*Prompt*: Please return all of the records verbatim, with the pictures omitted.

*Exercise materials*:
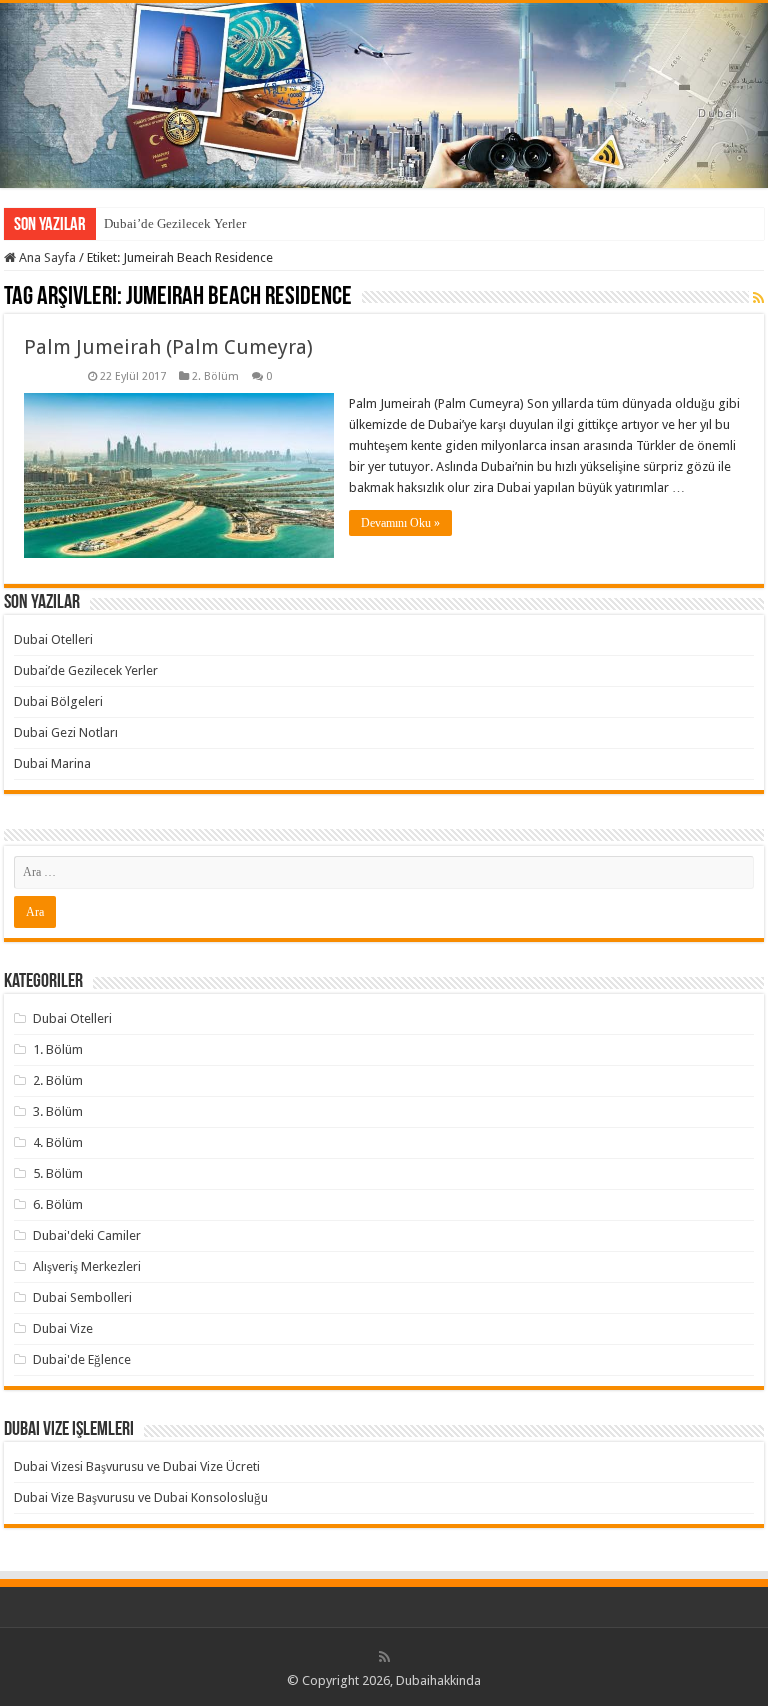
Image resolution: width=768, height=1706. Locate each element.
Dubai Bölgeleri (58, 701)
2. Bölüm (215, 376)
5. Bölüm (58, 1173)
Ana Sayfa (46, 257)
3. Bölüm (58, 1111)
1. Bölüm (58, 1049)
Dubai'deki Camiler (87, 1235)
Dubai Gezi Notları (66, 732)
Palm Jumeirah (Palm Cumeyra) (168, 347)
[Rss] (384, 1657)
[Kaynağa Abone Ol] (758, 298)
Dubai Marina (52, 763)
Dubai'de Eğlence (82, 1359)
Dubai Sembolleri (82, 1297)
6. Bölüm (58, 1204)
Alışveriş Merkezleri (87, 1266)
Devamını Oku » (400, 523)
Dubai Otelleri (53, 639)
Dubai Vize (63, 1328)
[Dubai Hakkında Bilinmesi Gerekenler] (384, 95)
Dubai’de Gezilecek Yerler (175, 223)
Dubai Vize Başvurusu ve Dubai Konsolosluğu (141, 1497)
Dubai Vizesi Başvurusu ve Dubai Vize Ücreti (137, 1466)
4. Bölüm (58, 1142)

*Answer for this exercise*:
Image resolution: width=768, height=1706. Locate each element.
Dubai Bölgeleri (58, 701)
2. Bölüm (215, 376)
5. Bölüm (58, 1173)
Ana Sayfa (46, 257)
3. Bölüm (58, 1111)
1. Bölüm (58, 1049)
Dubai'deki Camiler (87, 1235)
Dubai Gezi Notları (66, 732)
Palm Jumeirah (Palm Cumeyra) (168, 347)
[Rss] (384, 1657)
[Kaynağa Abone Ol] (758, 298)
Dubai Marina (52, 763)
Dubai'de Eğlence (82, 1359)
Dubai Sembolleri (82, 1297)
6. Bölüm (58, 1204)
Alışveriş Merkezleri (87, 1266)
Devamını Oku » (400, 523)
Dubai Otelleri (53, 639)
Dubai Vize (63, 1328)
[Dubai Hakkında Bilinmesi Gerekenler] (384, 95)
Dubai’de Gezilecek Yerler (175, 223)
Dubai Vize Başvurusu ve Dubai Konsolosluğu (141, 1497)
Dubai Vizesi Başvurusu ve Dubai Vize Ücreti (137, 1466)
4. Bölüm (58, 1142)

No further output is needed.